#47 My Digital Workplace Is a Mess

My digital workplace is a mess. Not the charming kind you can romanticize as “creative chaos”, but the kind that slows me down. 

I can no longer easily find what I was writing a week ago. Not because the text is gone, but because it’s buried in a pile of loose notes in different applications and services. Whatever system I thought I had, I clearly haven’t maintained. What makes this even more ridiculous is that I know I have started on this exact text before. I’ve had these sentences in my head. I’ve written them down before. Yet, here I am, doing it all over again.

In my everyday work, as a CEO and board member, I try to help businesses move in the right direction. It sounds lofty. In practice, it’s a steady loop of researching, listening, writing, facilitating, emailing, talking, and then writing some more.
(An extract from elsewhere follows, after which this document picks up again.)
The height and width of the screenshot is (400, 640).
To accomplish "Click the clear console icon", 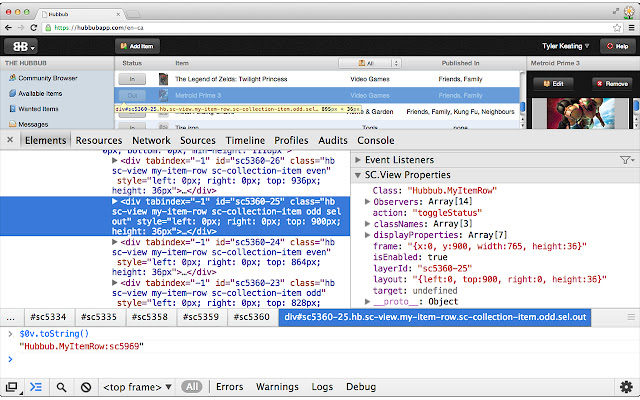I will [x=86, y=386].
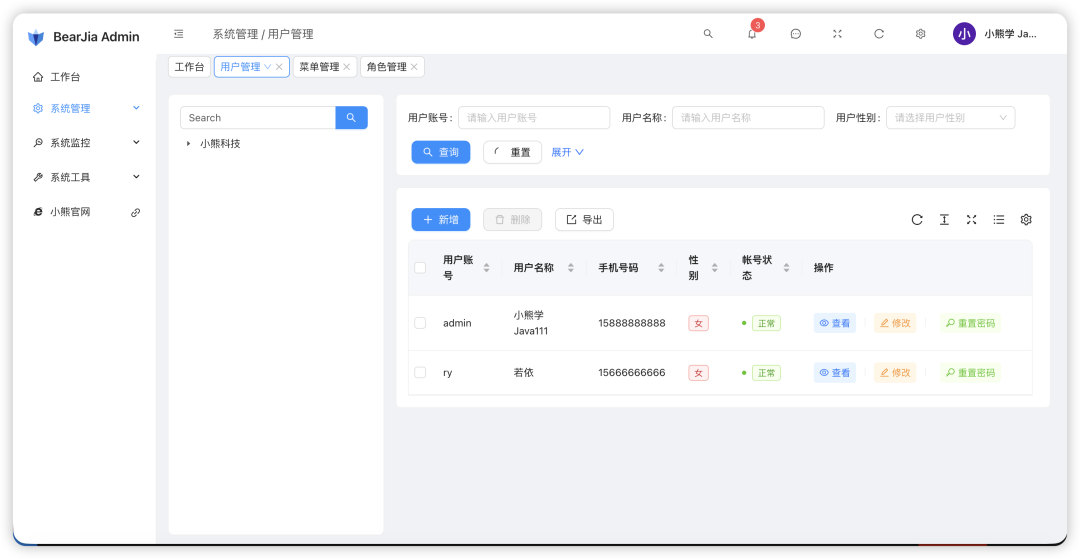Click the notification bell icon
The image size is (1080, 559).
coord(752,34)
And a lot of it depends on being able to capture my thinking as I go, and find it again when I need it.

A couple of years ago I moved from Evernote to Notion in the hope that I would increase my efficiency. I didn’t. Notion has its merits, and I understand why people love it, but for me it hasn’t worked as a primary writing tool. I found myself spending more time organizing and navigating than writing, and it became harder to pick up a thread I’d started earlier. Next up: Obsidian. But that’s a story for another day. What I really wanted to talk about here isn’t Notion vs Evernote vs the next shiny thing. It’s the need for continuously “sharpening” your tools and improving our processes, and what happens when you don’t.

There’s something comforting about looking at crafts where “the work” is visible. A chef does small things constantly, a quick sharpen, a wipe-down, putting things back where they belong. Then there are the regular routines, like restocking, cleaning properly, making sure tools and equipment are reliable. And once in a while there’s the bigger reset where s/he is changing the setup, replacing gear, or improving the process. The same goes for a painter, a carpenter, or a mechanic.

The “real work” isn’t only the moment where you write, cook, paint, cut, or repair. A big part of the job is readiness. The thing that makes the visible work reliable, fast, and good. 

I used to be good at this. Really good. Especially when I worked as a designer. I used to have time booked in my calendar for regular cleanups. Structuring files, updating tools, evaluating new ones, refining the workflow. It wasn’t something I looked forward to, but it made everything else smoother. It reduced friction. It gave me a sense of control. It made it easier to start, and easier to continue. 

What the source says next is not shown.